I'd like the entries reproduced exactly, with all pictures omitted.

****

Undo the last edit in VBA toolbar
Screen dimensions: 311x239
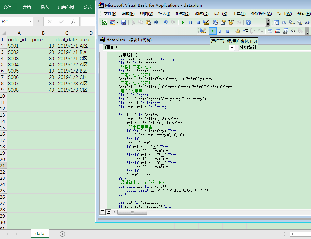(x=166, y=22)
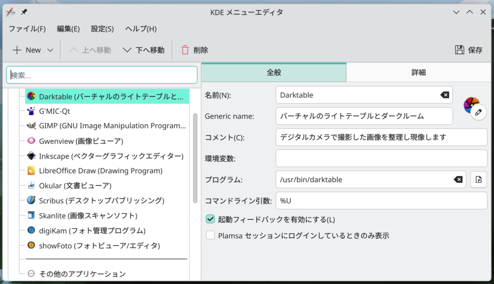Click the browse file icon beside program path
The height and width of the screenshot is (284, 494).
479,180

****

◆ OUTPUT OF THE TASK:
Undo the last edit in VBA toolbar
Screen dimensions: 311x239
(x=166, y=22)
Click the browse file icon beside program path
The height and width of the screenshot is (284, 494).
479,180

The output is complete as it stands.